Surgery Gives Hope for Better Life
Posted on: Tuesday, 19 July 2005, 18:00 CDT
Most people with ulcerative colitis, a disease that strikes the large intestine, can control their disease with medications.
But for some, surgical removal of the large intestine, or colon, is the only way to end the horrendous pain and other symptoms.
It used to be that people who underwent that surgery had to endure a permanent ileostomy, which involves wearing a bag in which waste from the small intestine is deposited.
Since the mid-1980s, doctors have been performing an operation that hooks the small intestine to the anal muscle, allowing for almost normal bowel movements.
Before Dr. Bill Rudolph, a board-certified colon and rectal surgeon, arrived in Colorado Springs last year, local colitis patients commonly were referred to Denver or elsewhere for the operation.
Not having to endure the indignity of a bag is particularly important to young people, who are more concerned about body image, Rudolph says. Colitis is primarily a young person's disease, commonly striking between ages 15 and 30.

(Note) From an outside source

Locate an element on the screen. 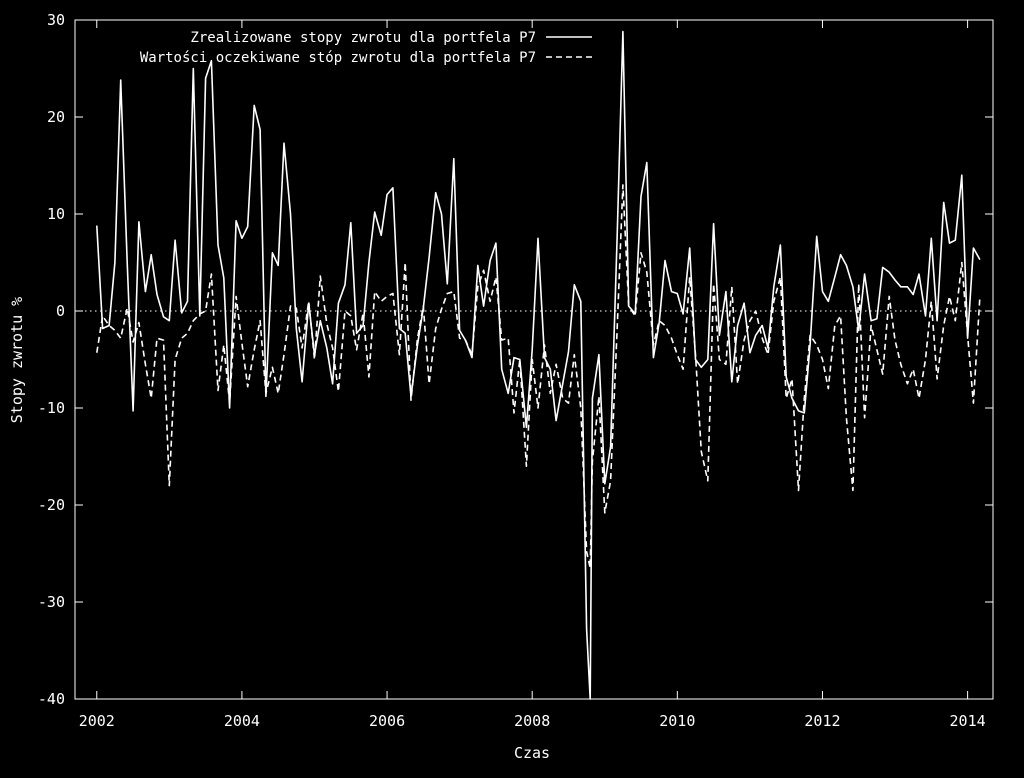 The width and height of the screenshot is (1024, 778). y-tick-label: -40 is located at coordinates (52, 699).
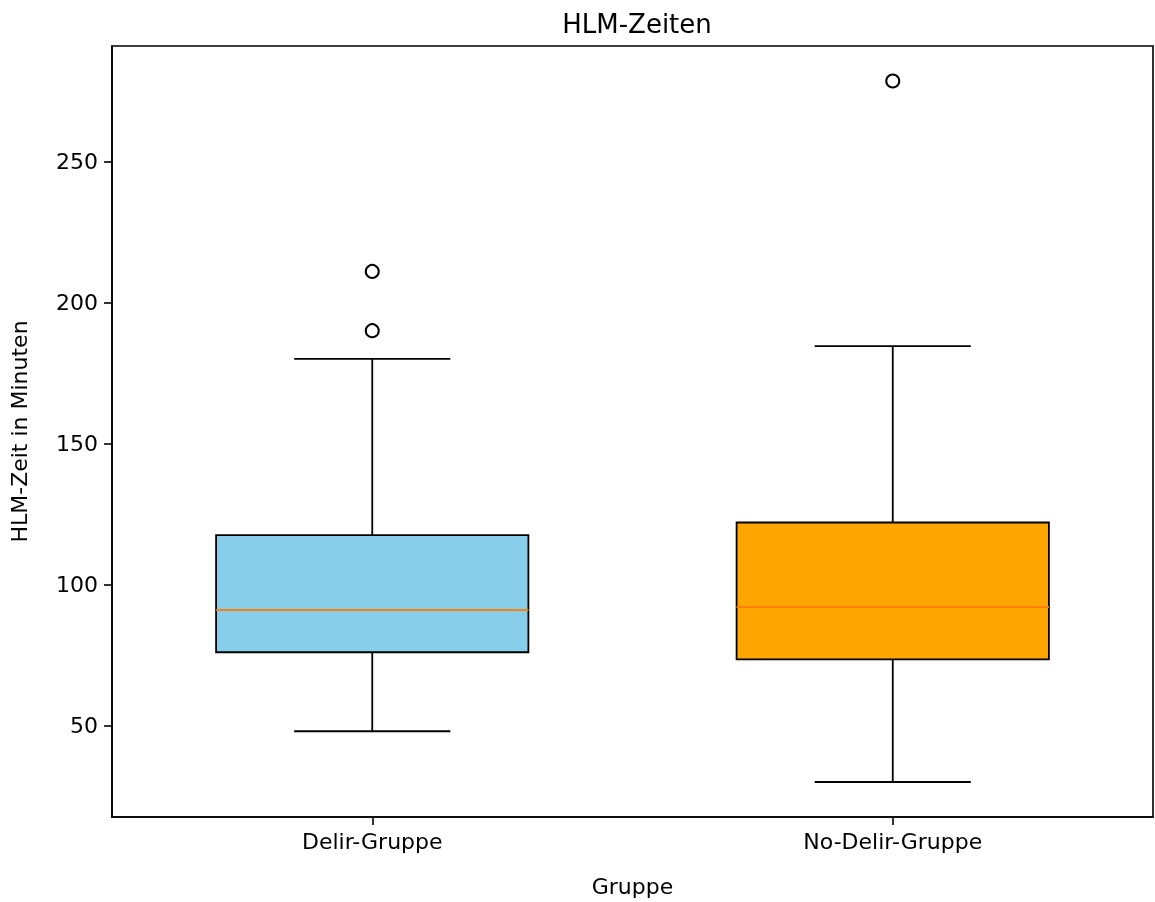 The height and width of the screenshot is (902, 1155). What do you see at coordinates (84, 726) in the screenshot?
I see `y-tick-label: 50` at bounding box center [84, 726].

Corticosteroids such as prednisone typically are used to send colitis into remission, says Dr. Scot Lewey, a Springs gastroenterologist. Antiinflammatory medications help keep patients in remission. But they don't help everyone. And to keep the condition at bay, some patients must remain on the steroid treatment, which isn't recommended for long-term use because of side effects.
"For those," Lewey says, "surgery kind of becomes the only good option."
April Reish, 29, was diagnosed with ulcerative colitis shortly before her 26th birthday.
"I just woke up sick one day and thought I had the flu, but it never went away," she says.
It began with fatigue and diarrhea and progressed to include bleeding and severe pain. She was put on prednisone, but symptoms persisted.
"I had to stop teaching because I couldn't just leave my first- graders to use the bathroom," the Colorado Springs woman says.
Rudolph operated on Reish in June. With the diseased colon removed, "I felt better right away, even when I was in the hospital recovering from the surgery," she says.
The surgery is done in two phases; the second is set for September.
"My only regret," Reish says, "is that I wish I had done the surgery a long time ago."